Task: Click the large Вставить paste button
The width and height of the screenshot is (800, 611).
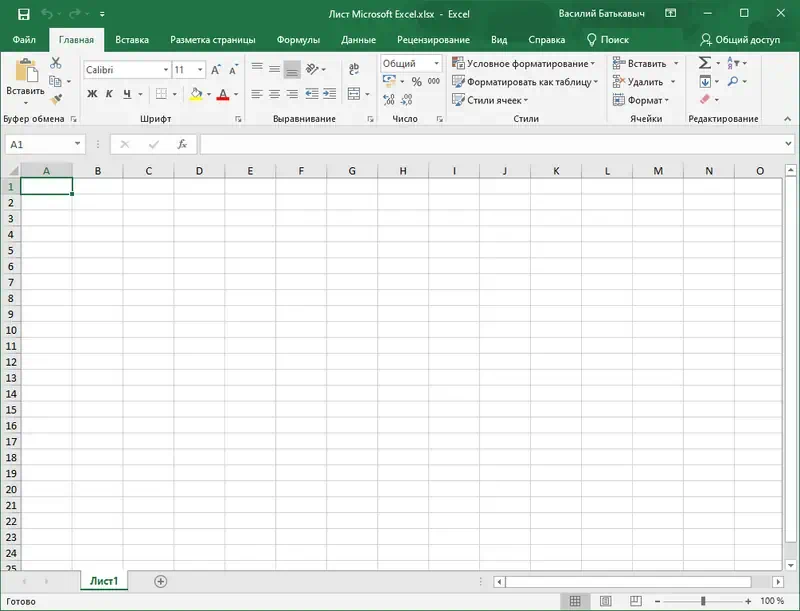Action: (x=25, y=79)
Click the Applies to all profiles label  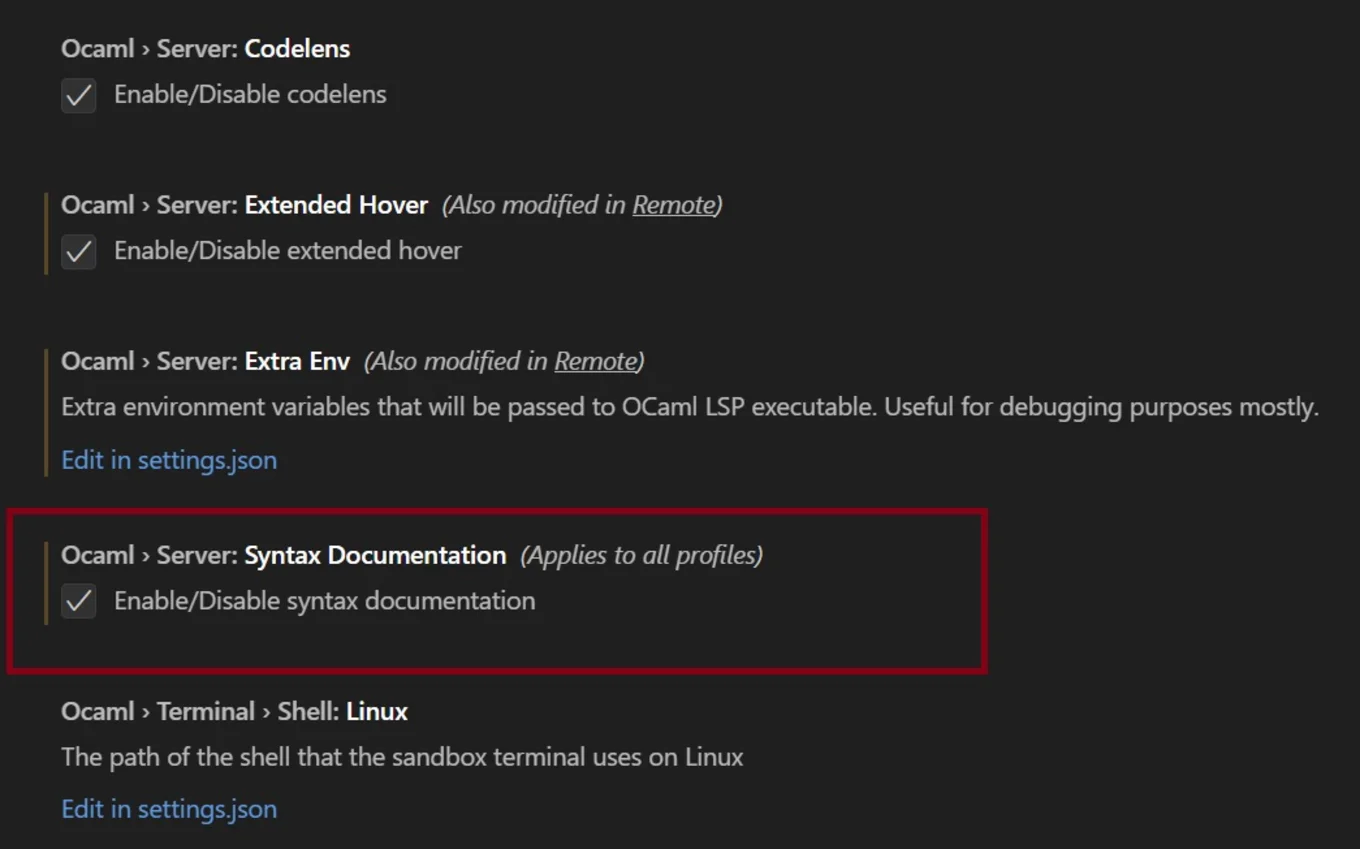(641, 555)

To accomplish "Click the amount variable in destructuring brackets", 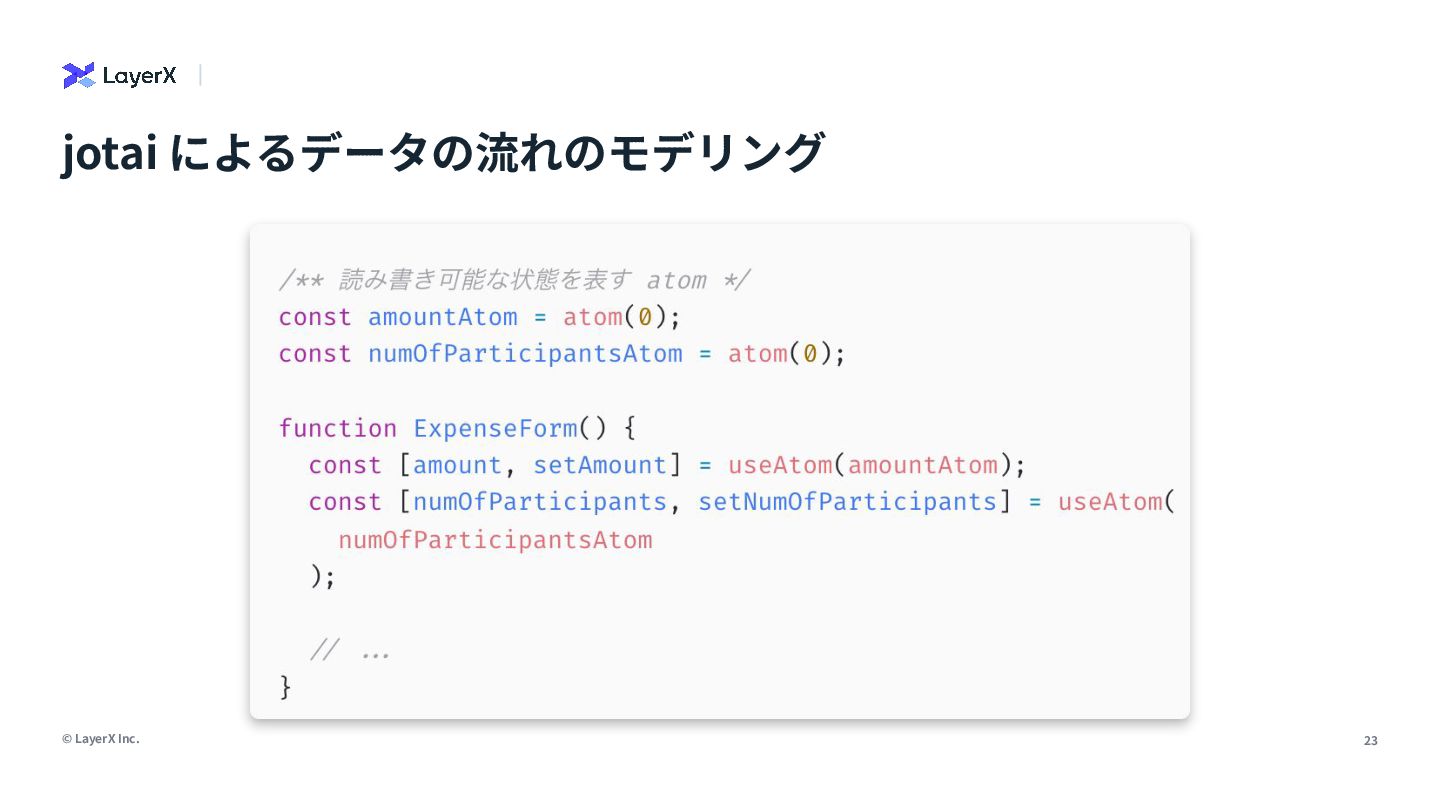I will (x=458, y=465).
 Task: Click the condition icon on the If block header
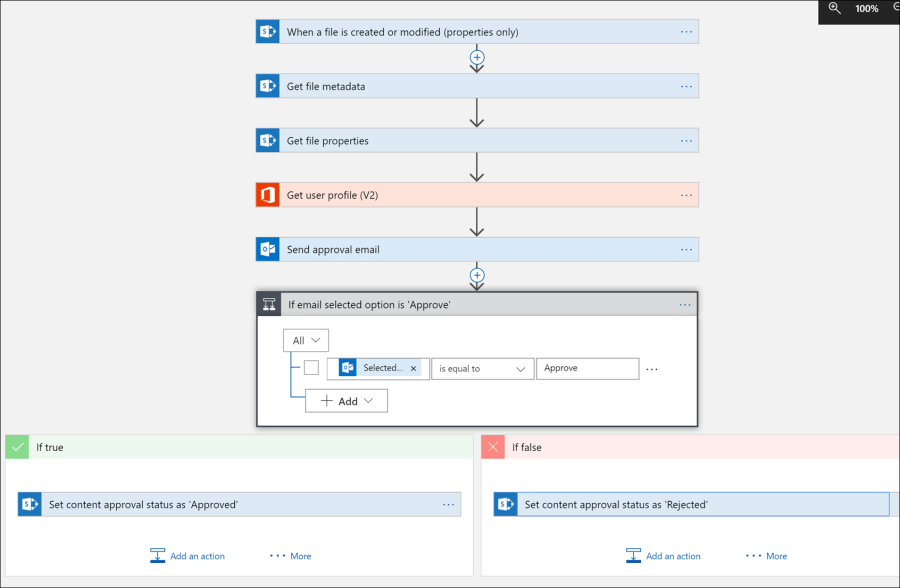click(268, 304)
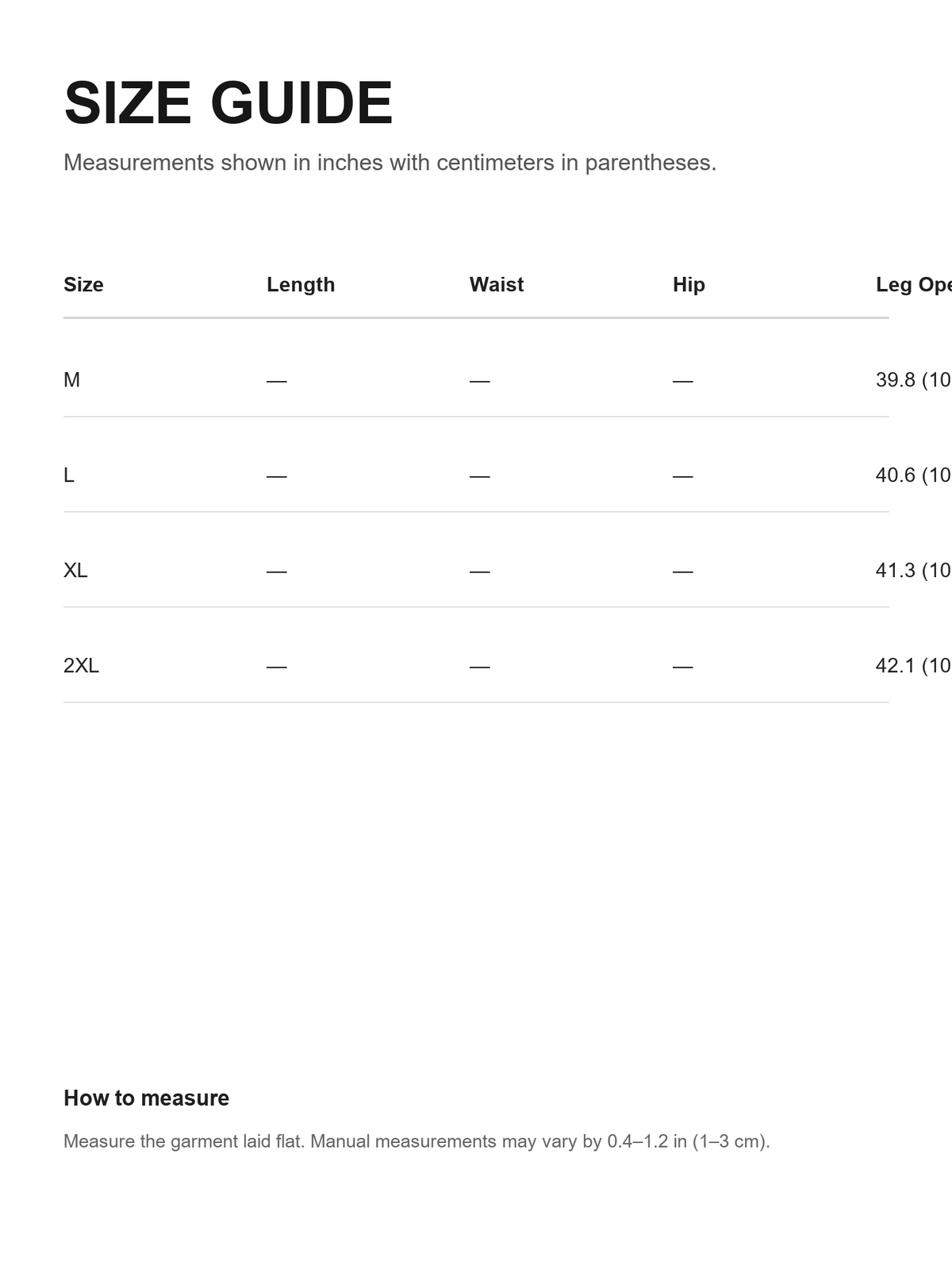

### Exercise objective
Omit the pictures and write out exactly the lines from the one containing "Task: Click the condition" through the last line of the material.

### Response to the exercise
 Task: Click the condition icon on the If block header
click(268, 304)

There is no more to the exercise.